* Exercise objective
Continue the report on Hakeem Jeffries and his party's primaries from the point where it stops.

House Minority Leader Hakeem Jeffries (D-N.Y.) said he would keep working with the full ideological range of his caucus, even after Democratic socialists defeated Democratic incumbents he had endorsed.
He described the coming midterms as a contest against President Donald Trump rather than a fight within his own party.
Jeffries made the comments in a July 3 interview on NPR’s “Morning Edition,” weeks after progressive challengers ousted several sitting Democrats in June primaries.
When asked how he would work with members who beat the incumbents he backed, Jeffries said primary contests were routine and that his caucus had longstanding competing wings.
“Primaries are a way of life in the House of Representatives,” he said, adding that the caucus includes “a wide variety of different perspectives—progressives, New Dems, Blue Dogs.” He said he had “worked with sort of the ideologically diverse group of members up until this point and will continue to do so.”
Jeffries had backed Diana DeGette (D-Colo.), who lost her renomination. Two of the incumbents in his home city—Reps. Adriano Espaillat (D-N.Y.) and Dan Goldman (D-N.Y.)—lost to Democratic socialist challengers backed by New York City Mayor Zohran Mamdani, a Democratic socialist.
Jeffries said opposition to Trump and focus on economic issues are what unify House Democrats. The caucus is “focused on stopping MAGA extremism” while “doing everything we can to make life better for the everyday Americans we’re privileged to represent,” he said.
Asked about Trump’s describing some Democratic nominees as communists, Jeffries turned the criticism back on the president.
Jeffries said costs had risen rather than fallen under Trump and accused the Republican omnibus budget law, “the Big Beautiful Bill Act,” which he called the “One Big Ugly Bill,” of having “ripped away Medicaid for more than 10 million Americans.”
White House spokesman Kush Desai responded to Jeffries’s criticism in an email to The Epoch Times on Tuesday.
“If Hakeem Jeffries and Democrats really cared about everyday Americans, they would have voted for the largest tax cut for working-class Americans in history and Trump Accounts,“ Desai said. ”They instead put politics over people, and are now ginning up fake narratives to justify their failure.”
Jeffries also cited U.S. military action in the Middle East, which he described as a “reckless and costly war of choice” that he said was “raising gas prices.” He said House Democrats “have strongly opposed this war, and we will continue to do so until it finally comes to an end.”

* Data excerpts
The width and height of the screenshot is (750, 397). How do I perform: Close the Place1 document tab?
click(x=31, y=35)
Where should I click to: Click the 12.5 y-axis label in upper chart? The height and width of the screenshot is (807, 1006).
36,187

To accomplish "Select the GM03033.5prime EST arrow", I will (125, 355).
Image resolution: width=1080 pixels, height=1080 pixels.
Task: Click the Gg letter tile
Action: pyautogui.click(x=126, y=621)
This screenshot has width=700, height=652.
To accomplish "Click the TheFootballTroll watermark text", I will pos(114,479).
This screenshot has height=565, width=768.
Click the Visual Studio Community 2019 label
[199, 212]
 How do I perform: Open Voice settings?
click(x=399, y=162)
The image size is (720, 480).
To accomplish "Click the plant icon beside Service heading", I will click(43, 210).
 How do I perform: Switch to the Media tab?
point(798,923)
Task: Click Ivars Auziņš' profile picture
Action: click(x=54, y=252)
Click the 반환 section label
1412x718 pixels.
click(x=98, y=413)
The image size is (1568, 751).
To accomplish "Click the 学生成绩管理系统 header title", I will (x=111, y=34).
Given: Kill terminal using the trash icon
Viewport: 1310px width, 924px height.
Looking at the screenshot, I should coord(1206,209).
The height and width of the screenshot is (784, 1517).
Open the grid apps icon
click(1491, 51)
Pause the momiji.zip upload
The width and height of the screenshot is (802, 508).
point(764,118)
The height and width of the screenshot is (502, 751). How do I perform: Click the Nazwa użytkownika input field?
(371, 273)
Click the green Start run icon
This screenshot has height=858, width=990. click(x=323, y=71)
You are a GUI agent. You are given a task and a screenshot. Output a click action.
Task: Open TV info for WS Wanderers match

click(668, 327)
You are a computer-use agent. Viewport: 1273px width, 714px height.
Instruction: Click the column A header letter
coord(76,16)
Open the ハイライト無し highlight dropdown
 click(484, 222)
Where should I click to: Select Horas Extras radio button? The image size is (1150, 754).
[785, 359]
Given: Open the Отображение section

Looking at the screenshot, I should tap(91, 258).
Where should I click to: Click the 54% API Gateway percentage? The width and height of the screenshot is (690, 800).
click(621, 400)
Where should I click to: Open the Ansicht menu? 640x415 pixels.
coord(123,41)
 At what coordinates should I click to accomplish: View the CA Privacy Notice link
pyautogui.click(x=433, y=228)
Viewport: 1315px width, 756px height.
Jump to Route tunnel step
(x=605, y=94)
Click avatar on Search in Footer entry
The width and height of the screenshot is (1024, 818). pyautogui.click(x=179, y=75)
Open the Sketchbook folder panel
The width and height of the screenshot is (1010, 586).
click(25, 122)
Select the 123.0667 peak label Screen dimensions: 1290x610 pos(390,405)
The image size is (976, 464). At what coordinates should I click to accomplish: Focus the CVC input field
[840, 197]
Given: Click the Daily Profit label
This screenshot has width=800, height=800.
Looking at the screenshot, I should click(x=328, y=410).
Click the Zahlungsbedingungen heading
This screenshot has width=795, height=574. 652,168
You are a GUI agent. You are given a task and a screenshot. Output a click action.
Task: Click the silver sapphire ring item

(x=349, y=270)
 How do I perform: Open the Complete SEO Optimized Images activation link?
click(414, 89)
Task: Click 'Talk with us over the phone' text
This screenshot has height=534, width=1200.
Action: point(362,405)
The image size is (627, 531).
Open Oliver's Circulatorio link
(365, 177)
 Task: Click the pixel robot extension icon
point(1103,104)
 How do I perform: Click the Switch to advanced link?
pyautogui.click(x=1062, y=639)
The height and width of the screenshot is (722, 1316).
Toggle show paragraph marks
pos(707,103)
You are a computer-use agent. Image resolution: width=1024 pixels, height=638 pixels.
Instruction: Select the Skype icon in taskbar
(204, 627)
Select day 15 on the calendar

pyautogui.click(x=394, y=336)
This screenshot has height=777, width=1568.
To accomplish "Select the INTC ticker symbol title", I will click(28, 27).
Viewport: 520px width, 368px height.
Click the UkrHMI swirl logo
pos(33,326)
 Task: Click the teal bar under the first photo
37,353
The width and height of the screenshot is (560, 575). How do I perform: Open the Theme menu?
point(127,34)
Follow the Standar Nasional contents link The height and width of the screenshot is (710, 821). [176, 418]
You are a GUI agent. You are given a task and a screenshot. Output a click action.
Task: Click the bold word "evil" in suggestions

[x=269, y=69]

* Response below
The tension between the left and moderate base has drawn criticism from the party’s moderate wing. In a July 1 Washington Post op-ed, Third Way President Jon Cowan and Executive Vice President Matt Bennett said that mainstream Democrats should confront the Democratic Socialists of America rather than accommodate them, writing that the movement is “not a faction to be appeased“ but ”a movement to be opposed.”
The two wrote that DSA-aligned positions are “electoral poison” in the suburban swing districts that decide control of Congress, and pointed to their own research after the 2020 elections, which they said found that the “defund the police” slogan contributed to about a dozen unexpected House losses for the party.
They said that far-left governance has also faltered in cities where it has been tried, and that the DSA polls at 22 percent favorability nationally, according to Third Way’s surveys.
Cowan and Bennett said the movement’s main threat is internal, writing that the DSA aims to primary Democrats in safe seats and replace them with “ideological zealots,” and that its targets include progressives, not just moderates. They compared the dynamic to the Tea Party’s insurgency against establishment Republicans in the early 2010s, which they argued eventually opened the door to Trump’s takeover of the GOP.
Democrats are seeking to flip control of the House in the Nov. 3 midterms. If Democrats win the majority, Jeffries would be in line to become House speaker.